Searching with < s translate finds all S or R nodes with translate in their name, which is 18 different nodes. (see image 1)
If I search with < s translate y it will find all S or R nodes with translate OR y in their name, which is loads (see image 2).
So I was wondering if there is a way to search for those names. I tried < s “translate y” but that doesnt work.
Is there a way to do some sort of AND for the names I am searching? Maybe someone came across it or the info is somewhere, but it doesn’t say anything in the tooltip in the finder search box.
Or maybe there is an even easier way to find a corresponding S or R node.
@h99 hmm you’re right, I didn’t. Uups. Haven’t posted here in a while and this is the only forum I use where you have to select an image, upload the image and insert the image.
I think it should do some sort of default insert if you don’t press it or give you a warning. Oh well, my bad…
Now back to the question at hand: how can I search for more than one keyword?
Hi,
I found that the “translate y” string is the actual name of the Send String - or at least is what I was able to test myself - and not the Descriptive Name, as happens for all other nodes.
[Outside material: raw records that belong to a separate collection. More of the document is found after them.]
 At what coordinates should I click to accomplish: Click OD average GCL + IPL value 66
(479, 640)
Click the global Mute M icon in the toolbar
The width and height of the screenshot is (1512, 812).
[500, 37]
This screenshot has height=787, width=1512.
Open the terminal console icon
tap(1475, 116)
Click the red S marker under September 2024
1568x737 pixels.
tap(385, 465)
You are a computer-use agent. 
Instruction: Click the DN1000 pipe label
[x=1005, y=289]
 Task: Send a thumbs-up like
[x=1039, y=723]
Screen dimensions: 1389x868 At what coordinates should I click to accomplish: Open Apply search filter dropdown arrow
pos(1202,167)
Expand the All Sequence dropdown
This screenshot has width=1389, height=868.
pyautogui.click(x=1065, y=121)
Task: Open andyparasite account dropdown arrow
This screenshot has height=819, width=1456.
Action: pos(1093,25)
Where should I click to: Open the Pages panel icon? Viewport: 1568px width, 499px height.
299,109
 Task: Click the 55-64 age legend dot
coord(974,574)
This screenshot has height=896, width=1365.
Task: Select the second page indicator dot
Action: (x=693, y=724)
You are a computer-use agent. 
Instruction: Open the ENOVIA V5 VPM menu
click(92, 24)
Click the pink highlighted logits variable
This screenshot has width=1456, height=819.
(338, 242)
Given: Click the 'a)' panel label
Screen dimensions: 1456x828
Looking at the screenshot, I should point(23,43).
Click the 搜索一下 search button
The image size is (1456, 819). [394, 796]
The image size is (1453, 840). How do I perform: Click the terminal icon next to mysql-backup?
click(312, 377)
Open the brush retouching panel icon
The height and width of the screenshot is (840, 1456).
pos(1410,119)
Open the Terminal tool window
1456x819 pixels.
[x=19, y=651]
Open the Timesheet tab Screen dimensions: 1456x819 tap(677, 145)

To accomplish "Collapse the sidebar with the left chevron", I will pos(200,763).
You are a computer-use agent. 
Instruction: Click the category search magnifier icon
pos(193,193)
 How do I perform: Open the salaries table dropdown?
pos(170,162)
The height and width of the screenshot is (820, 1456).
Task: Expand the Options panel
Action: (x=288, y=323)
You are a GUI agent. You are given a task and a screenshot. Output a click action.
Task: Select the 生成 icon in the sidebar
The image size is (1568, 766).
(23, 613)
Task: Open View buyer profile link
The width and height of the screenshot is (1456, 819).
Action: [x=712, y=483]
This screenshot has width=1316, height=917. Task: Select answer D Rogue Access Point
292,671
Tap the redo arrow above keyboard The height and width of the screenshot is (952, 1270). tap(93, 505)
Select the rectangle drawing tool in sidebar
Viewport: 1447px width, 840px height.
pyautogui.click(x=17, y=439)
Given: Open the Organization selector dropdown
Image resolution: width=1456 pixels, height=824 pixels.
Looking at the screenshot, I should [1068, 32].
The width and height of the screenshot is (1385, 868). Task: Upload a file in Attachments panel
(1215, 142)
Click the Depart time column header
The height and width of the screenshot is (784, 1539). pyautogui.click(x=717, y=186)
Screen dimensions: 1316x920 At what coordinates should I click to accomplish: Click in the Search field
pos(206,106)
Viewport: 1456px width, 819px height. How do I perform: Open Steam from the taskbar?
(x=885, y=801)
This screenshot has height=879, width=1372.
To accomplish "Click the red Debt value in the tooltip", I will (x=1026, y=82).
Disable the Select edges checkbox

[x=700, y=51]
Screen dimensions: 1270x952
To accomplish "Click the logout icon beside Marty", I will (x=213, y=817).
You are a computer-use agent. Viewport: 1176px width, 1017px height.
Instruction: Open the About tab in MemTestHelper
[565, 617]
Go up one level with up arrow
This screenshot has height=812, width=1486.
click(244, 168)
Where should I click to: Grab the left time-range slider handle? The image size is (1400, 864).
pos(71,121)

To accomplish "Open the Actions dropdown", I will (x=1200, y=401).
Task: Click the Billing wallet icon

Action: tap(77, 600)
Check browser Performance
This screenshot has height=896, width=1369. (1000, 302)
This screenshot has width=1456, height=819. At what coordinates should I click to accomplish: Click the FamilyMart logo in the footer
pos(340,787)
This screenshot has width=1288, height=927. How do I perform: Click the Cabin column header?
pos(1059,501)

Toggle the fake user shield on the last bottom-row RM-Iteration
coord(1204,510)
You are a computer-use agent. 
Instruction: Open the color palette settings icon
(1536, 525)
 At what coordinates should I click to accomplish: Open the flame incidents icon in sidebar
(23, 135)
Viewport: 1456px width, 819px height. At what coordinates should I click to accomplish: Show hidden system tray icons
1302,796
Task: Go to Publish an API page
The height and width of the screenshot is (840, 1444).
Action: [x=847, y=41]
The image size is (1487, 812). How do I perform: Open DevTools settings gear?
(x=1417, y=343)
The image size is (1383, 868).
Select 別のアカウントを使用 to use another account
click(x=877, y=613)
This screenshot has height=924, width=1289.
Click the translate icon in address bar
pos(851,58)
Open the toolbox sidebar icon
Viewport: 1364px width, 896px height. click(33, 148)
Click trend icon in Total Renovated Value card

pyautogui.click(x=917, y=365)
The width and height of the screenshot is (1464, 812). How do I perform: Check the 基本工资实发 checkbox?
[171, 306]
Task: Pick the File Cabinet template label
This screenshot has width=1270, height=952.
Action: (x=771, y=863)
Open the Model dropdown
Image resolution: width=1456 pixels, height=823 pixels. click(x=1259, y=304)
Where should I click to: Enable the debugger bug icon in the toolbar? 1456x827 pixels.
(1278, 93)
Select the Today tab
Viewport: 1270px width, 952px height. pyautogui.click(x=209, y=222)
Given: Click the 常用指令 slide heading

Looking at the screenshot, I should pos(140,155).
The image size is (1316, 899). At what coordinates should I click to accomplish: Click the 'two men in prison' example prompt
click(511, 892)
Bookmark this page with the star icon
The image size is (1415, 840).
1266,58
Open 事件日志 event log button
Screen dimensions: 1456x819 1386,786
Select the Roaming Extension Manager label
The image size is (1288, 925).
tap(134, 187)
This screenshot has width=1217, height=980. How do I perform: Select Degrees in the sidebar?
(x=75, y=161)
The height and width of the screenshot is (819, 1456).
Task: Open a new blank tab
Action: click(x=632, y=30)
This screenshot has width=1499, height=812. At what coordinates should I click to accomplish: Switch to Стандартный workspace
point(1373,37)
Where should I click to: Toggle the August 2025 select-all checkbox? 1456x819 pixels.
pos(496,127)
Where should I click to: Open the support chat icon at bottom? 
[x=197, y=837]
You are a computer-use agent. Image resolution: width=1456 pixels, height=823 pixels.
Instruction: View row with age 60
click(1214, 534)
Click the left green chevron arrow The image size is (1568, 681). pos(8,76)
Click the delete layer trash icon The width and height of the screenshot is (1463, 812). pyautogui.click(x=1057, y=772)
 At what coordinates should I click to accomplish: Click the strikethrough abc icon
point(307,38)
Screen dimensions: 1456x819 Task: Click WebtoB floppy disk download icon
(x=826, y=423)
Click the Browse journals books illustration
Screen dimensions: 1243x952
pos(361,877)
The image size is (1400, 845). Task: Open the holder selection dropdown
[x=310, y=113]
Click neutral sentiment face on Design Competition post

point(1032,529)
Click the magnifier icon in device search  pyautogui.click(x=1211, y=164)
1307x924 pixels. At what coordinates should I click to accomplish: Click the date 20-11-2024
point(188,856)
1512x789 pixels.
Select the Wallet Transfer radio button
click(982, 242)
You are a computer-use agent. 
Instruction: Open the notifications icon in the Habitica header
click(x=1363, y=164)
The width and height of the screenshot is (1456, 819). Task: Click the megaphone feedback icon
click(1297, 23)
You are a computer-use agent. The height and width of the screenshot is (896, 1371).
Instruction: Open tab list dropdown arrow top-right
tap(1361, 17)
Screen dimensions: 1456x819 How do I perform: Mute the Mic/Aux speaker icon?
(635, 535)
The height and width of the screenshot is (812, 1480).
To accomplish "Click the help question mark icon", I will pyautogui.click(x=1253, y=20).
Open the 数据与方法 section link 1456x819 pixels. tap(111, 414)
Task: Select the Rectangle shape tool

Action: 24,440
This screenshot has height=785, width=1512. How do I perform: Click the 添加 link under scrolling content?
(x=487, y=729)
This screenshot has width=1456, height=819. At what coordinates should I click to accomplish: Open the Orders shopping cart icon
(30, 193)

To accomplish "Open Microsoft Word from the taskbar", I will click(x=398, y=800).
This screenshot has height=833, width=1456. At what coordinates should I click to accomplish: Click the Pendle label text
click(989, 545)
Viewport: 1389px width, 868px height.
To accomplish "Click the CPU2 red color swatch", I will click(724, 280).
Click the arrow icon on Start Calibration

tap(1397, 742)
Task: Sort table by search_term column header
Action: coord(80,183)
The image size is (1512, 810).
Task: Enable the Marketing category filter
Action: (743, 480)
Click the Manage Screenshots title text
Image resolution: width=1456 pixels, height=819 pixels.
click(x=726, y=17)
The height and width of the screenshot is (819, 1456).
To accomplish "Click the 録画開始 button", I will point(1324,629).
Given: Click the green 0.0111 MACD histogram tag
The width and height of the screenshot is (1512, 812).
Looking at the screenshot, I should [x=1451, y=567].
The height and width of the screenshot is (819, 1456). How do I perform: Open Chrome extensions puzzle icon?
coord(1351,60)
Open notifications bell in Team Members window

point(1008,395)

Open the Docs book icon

Though, according to vvvv naming conventions, pins can have any name (but it’s better something like Pin Name), it seems that Finder looks for a node name, which should be something like these LinearSpread, AsXElement: CamelCase, in conclusion.
So I think that you should apply at least to the non-space part of conventions, but consider that CamelCase would improve readability (TranslateY), until devvvvs do something about this, if it is an issue from their point of view.
You may patch quickly something to delete those spaces in those pin names.
I will consider those and start using the CamelCase convention for send strings from now on ;)
But this naming convention doesn’t directly influence the descriptive names, which I guess can be written as seperate words or they wouldn’t be very “descriptive”.
Using the “< l” prefix to search for descriptive names shows the same issue that search terms are automatically combined with OR and no way to use AND.
Could I therefore suggest adding that strings in “” are then searched for with AND, much like it works in Google.